Announcing the names of the 2016 Laureates, Ambassador Kenneth M. Quinn, President of the World Food Prize, noted, “They are truly worthy to be named as the recipients of the award that Dr. Norman E. Borlaug created to be seen as the Nobel Prize for Food and Agriculture”.
“The impact of the work of all four winners will be felt around the globe, but particularly in sub-Saharan Africa,” Ambassador Quinn added. “It is particularly poignant that among our 2016 recipients are two African scientists who are working on solutions to tackle malnutrition in Africa, for Africa.”

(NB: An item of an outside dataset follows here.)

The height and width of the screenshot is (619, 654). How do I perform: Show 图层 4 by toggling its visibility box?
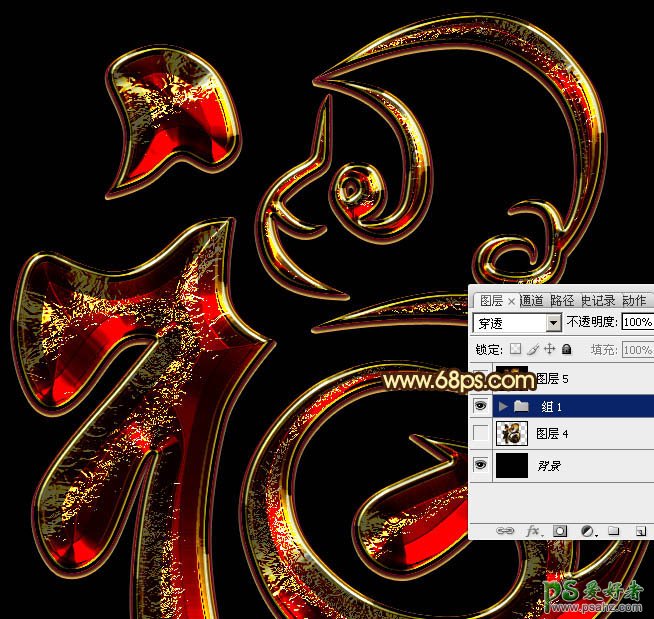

When asked what his motivation for working on orange-fleshed sweetpotato was, Dr. Robert Mwanga stated, “The main disease called sweetpotato virus disease hits all susceptible varieties. It just kills the crop. So the focus was to breed for resistance to this devastating disease and to combine characteristics that farmers like together. What we call high dry matter, high beta-carotene and the orange-flesh so that these varieties are resistant and can grow in the different conditions the farmers operate.”

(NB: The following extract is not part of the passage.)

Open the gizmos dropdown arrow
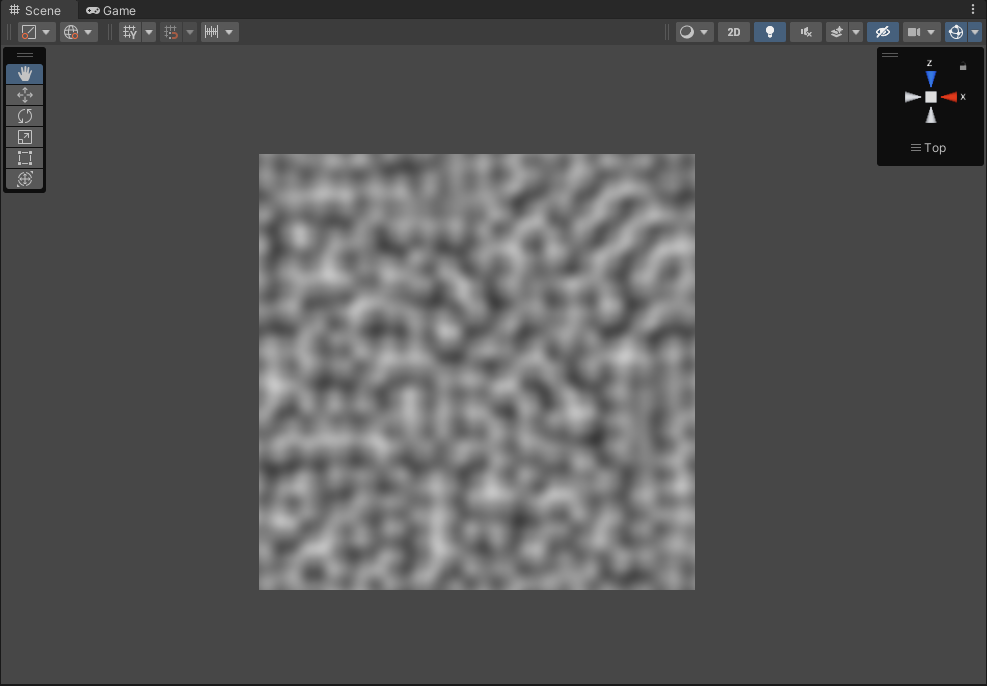987x686 pixels. tap(975, 31)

Dr. Maria Andrade, focused on drought resistance. She quipped: “In 2005, a major drought affected Mozambique. Some of our planting material could not survive because of the severe drought. It was then we realized the need to have our own breeding program to serve Mozambique and have spillover effects into the neighboring countries. In four years, we had released 15 drought tolerant orange-fleshed sweetpotato varieties.”
Both Dr. Mwanga and Dr. Andrade advocated for use of the orange-fleshed sweetpotato varieties in their countries under the slogan ‘The sweet that gives health’.
Dr. Jan Low structured the nutrition studies and programs that convinced almost two million households in 10 separate African countries to plant, purchase and consume this nutritionally biofortified food.
Dr. Howarth Bouis, the founder of HarvestPlus, pioneered the implementation of a multi-institutional approach to biofortification as a global plant breeding strategy. As a result of his leadership, crops such as iron and zinc fortified beans, rice, wheat and pearl millet, along with vitamin A-enriched cassava, maize and orange-fleshed sweetpotato are being tested and released in over 40 countries.
Thanks to the combined efforts of our four Laureates, over 10 million persons are now positively impacted by biofortified crops, with a potential of several hundred million more in the coming decades. The laureates will receive the World Food Prize at a ceremony that will be held in Iowa State Capitol building in Des Moines, Iowa, on the evening of October 13, 2016. 2016 marks the 30th anniversary of the establishment of the World Food Prize.